Retype, exactly as they appear below, the lines between the line holding "[Nascondi navigazione laterale] (198, 2546)" and the line holding "Panoramica della piattaforma (319, 2301)", both ends included.

[Dataset excerpts]
++++++

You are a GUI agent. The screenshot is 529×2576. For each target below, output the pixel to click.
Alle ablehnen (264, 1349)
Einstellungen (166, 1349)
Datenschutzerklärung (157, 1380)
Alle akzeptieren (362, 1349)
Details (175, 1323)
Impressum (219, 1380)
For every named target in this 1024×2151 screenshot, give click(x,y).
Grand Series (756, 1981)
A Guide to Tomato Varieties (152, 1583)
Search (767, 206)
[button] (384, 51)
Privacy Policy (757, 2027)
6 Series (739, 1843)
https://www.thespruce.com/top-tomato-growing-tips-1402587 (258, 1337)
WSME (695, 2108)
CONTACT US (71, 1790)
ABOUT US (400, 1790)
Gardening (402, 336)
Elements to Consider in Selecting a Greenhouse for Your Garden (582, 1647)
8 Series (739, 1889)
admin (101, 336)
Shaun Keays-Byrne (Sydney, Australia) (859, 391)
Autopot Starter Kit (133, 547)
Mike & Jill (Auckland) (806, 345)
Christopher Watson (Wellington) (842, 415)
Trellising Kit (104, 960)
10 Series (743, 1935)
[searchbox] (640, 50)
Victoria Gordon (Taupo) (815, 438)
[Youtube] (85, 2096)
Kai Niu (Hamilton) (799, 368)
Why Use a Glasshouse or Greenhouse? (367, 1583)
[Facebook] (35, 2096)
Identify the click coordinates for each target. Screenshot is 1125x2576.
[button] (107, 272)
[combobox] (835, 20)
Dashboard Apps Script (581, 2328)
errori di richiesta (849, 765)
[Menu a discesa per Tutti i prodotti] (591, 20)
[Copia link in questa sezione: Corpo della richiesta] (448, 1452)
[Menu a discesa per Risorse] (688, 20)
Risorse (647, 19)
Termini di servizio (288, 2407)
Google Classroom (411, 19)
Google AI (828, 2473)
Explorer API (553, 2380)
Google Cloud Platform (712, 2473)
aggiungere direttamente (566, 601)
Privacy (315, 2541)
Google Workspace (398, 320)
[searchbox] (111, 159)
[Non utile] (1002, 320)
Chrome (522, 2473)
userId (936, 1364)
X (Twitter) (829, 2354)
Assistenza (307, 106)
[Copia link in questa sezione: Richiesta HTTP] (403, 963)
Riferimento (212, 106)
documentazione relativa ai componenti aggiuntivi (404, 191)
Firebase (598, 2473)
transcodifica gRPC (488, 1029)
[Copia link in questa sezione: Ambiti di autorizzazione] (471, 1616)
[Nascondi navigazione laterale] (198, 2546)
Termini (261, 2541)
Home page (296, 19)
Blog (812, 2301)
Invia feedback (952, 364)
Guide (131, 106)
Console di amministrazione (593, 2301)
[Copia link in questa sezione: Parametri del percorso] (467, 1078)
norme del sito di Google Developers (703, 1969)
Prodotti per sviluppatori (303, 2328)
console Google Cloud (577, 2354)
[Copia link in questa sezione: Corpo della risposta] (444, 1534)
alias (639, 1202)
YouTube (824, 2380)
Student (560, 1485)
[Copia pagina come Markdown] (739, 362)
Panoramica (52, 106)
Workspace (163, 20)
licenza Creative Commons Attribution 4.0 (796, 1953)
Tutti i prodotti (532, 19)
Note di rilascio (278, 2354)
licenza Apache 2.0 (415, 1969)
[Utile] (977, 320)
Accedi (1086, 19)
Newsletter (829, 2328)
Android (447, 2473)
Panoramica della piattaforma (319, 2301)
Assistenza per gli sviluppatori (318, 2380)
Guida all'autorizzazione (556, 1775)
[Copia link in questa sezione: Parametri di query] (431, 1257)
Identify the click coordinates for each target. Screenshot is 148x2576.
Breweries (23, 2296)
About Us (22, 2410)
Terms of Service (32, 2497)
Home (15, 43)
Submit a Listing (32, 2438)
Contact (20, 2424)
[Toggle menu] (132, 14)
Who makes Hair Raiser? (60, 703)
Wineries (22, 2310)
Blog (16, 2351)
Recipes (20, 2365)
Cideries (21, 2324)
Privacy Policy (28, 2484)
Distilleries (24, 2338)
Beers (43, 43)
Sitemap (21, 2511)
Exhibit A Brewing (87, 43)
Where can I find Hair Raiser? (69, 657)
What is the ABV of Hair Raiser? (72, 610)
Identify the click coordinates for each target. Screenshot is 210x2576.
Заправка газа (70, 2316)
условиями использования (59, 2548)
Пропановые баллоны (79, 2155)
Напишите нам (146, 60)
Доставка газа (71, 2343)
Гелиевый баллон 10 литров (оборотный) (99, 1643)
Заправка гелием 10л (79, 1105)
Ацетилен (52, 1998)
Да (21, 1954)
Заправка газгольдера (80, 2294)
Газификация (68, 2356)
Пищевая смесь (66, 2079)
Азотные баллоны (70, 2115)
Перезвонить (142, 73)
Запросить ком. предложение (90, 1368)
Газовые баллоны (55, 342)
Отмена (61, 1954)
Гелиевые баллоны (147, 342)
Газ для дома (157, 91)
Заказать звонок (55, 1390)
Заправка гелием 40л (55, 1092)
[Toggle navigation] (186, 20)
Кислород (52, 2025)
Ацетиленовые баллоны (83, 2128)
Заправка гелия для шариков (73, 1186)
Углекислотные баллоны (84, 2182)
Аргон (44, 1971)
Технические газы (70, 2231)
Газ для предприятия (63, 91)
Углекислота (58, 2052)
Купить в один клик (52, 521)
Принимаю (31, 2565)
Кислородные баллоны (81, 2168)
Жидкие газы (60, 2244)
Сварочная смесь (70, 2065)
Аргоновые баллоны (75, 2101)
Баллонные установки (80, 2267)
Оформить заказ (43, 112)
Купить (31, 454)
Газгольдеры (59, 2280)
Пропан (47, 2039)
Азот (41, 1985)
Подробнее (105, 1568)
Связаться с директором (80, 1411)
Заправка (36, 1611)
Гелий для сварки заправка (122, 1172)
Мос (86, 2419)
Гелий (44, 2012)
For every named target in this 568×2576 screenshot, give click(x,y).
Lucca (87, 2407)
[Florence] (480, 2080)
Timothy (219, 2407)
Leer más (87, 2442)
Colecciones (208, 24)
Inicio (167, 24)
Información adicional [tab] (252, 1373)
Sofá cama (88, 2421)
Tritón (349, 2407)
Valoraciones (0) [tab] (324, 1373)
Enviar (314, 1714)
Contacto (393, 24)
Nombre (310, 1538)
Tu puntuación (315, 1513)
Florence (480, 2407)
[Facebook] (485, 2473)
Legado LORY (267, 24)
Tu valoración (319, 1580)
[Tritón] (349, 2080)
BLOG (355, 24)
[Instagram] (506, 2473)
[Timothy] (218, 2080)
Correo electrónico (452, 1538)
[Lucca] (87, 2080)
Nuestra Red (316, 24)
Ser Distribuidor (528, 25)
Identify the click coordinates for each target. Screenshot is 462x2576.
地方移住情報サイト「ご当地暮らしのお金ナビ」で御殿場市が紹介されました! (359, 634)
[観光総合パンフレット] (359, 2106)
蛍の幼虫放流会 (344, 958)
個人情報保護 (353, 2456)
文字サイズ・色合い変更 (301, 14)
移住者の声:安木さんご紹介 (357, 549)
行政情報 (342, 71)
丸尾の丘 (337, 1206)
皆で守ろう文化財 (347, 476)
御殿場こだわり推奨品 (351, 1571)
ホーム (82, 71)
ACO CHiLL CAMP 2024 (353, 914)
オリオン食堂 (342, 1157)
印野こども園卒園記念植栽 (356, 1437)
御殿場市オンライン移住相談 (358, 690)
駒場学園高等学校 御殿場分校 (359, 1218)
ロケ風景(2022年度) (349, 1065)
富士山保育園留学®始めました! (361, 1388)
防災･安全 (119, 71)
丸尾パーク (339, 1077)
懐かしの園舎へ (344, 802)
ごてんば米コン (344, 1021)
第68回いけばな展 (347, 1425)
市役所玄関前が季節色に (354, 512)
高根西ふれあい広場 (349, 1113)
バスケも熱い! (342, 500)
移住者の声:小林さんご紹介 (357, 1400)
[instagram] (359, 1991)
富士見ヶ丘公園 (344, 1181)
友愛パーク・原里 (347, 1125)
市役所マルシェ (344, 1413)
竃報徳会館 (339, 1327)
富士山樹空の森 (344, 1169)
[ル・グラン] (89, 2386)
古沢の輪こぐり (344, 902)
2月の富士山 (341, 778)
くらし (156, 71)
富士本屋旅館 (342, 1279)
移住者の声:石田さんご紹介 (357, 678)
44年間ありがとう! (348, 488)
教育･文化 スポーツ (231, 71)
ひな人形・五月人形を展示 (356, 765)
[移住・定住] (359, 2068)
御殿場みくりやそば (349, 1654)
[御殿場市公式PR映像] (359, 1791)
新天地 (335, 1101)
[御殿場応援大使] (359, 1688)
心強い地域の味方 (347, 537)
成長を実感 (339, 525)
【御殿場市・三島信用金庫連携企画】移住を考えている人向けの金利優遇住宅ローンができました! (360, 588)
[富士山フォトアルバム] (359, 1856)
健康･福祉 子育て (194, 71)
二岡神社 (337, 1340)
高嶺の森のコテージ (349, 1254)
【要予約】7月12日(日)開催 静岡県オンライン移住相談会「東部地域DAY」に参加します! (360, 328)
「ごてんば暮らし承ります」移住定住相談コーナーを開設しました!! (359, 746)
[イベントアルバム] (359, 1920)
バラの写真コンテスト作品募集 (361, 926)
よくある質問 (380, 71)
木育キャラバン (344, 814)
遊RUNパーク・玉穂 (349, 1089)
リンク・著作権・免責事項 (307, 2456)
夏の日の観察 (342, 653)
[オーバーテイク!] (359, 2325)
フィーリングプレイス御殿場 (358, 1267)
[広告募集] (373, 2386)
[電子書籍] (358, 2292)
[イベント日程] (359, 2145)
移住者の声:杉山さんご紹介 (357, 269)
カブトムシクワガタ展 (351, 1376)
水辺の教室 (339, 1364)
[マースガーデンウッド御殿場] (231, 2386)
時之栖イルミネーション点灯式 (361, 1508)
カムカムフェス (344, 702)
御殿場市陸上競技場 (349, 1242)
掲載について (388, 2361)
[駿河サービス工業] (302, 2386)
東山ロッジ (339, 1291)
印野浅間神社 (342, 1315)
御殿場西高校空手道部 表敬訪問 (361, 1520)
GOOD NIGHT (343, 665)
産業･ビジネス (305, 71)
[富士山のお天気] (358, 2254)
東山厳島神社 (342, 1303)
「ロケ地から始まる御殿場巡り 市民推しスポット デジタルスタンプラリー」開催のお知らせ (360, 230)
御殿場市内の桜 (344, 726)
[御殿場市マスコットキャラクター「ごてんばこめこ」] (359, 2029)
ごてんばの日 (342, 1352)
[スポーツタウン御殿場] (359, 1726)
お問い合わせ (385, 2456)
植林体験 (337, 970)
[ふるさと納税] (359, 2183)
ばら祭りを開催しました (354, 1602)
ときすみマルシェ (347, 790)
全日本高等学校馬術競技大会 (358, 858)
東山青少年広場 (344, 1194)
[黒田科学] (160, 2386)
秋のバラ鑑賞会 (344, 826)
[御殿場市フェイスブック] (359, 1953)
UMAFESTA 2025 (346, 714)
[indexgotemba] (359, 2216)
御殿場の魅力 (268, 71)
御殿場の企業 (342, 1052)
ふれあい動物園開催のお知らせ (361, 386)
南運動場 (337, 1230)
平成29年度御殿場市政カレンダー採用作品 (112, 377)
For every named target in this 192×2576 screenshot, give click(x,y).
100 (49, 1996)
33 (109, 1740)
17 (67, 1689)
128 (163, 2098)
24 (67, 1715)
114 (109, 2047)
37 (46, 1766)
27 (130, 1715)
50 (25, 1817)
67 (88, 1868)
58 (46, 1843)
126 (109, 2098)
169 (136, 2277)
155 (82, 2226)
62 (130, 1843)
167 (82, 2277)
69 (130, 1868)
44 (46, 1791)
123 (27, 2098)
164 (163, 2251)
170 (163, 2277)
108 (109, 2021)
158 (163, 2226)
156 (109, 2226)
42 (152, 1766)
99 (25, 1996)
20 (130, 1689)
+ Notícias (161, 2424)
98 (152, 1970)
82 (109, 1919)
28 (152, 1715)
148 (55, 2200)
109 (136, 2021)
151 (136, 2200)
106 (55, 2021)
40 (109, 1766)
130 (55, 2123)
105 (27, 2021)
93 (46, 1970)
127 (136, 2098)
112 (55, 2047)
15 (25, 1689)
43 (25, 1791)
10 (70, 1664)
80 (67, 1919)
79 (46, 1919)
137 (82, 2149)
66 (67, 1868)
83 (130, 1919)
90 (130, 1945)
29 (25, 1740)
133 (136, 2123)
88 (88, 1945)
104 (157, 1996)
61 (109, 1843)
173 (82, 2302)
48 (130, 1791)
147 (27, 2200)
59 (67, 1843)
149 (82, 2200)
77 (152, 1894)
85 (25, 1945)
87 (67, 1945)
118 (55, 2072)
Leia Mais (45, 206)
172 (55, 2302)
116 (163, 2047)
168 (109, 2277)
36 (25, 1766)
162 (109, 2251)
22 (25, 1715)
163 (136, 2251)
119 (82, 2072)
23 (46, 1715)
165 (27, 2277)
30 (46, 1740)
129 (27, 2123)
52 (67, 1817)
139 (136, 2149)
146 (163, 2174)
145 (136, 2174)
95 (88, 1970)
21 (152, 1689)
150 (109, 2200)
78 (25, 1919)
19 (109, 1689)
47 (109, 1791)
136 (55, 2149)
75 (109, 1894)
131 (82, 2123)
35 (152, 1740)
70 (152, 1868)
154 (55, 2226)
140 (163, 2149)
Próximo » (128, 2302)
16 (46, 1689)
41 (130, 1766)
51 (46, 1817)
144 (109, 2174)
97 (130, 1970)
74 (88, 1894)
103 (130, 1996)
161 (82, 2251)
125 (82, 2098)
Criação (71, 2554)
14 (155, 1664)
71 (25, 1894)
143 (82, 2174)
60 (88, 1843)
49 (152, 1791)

++++++

## SOLUTION TO THIS TASK:
[Nascondi navigazione laterale] (198, 2546)
Termini (261, 2541)
Home page (296, 19)
Blog (812, 2301)
Invia feedback (952, 364)
Guide (131, 106)
Console di amministrazione (593, 2301)
[Copia link in questa sezione: Parametri del percorso] (467, 1078)
norme del sito di Google Developers (703, 1969)
Prodotti per sviluppatori (303, 2328)
console Google Cloud (577, 2354)
[Copia link in questa sezione: Corpo della risposta] (444, 1534)
alias (639, 1202)
YouTube (824, 2380)
Student (560, 1485)
[Copia pagina come Markdown] (739, 362)
Panoramica (52, 106)
Workspace (163, 20)
licenza Creative Commons Attribution 4.0 (796, 1953)
Tutti i prodotti (532, 19)
Note di rilascio (278, 2354)
licenza Apache 2.0 (415, 1969)
[Utile] (977, 320)
Accedi (1086, 19)
Newsletter (829, 2328)
Android (447, 2473)
Panoramica della piattaforma (319, 2301)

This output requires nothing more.